Friday, January 29, 2016

From poppy seed to grape!

Here we grow! 

     We visited the doctor Thursday evening for a progress report and we are doing well!  We are exactly where we need to be for eight and a half weeks. We got an ultrasound picture that really looks like a blob.....but you can almost make out the head and body. That gummy bear was snuggled up in the top of my uterus, all comfy cozy. 


   I can't even justify with words how nervous I was for this appointment. This was the appointment with the last pregnancy (8 weeks) that we found out our hopes and dreams were no more. The anticipation was almost too much. Even in my head knowing that we had transferred a healthy, stable embryo- it was still hard on my heart. 
In the spirit of thinking positive, we went in ready for great news and great news is what we got!

----------------

WORK ITEM |
Copy the pregnancy update post above in full, word for word.

Excerpts from a dataset |
----------------

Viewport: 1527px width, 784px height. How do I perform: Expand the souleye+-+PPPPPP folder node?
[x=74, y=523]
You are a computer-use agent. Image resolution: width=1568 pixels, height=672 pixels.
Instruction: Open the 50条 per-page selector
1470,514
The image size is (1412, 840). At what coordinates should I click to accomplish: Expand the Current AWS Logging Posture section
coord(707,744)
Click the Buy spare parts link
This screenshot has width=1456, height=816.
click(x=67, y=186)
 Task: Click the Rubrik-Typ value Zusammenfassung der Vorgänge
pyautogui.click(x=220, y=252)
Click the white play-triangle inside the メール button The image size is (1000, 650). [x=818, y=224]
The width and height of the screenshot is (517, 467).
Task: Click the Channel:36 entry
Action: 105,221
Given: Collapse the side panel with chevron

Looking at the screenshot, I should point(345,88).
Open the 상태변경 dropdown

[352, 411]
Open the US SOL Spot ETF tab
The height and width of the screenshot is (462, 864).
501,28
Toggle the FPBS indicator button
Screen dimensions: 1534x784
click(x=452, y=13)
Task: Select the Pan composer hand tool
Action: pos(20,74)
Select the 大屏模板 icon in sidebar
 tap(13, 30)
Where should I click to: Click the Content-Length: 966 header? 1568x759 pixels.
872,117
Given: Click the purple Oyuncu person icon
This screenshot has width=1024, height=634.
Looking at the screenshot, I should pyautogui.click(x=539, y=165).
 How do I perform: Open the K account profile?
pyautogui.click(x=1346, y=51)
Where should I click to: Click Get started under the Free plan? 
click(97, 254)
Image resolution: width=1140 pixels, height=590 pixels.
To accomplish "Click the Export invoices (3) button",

----------------

RESULT OF THE TASK |
Friday, January 29, 2016

From poppy seed to grape!

Here we grow! 

     We visited the doctor Thursday evening for a progress report and we are doing well!  We are exactly where we need to be for eight and a half weeks. We got an ultrasound picture that really looks like a blob.....but you can almost make out the head and body. That gummy bear was snuggled up in the top of my uterus, all comfy cozy. 


   I can't even justify with words how nervous I was for this appointment. This was the appointment with the last pregnancy (8 weeks) that we found out our hopes and dreams were no more. The anticipation was almost too much. Even in my head knowing that we had transferred a healthy, stable embryo- it was still hard on my heart. 
In the spirit of thinking positive, we went in ready for great news and great news is what we got!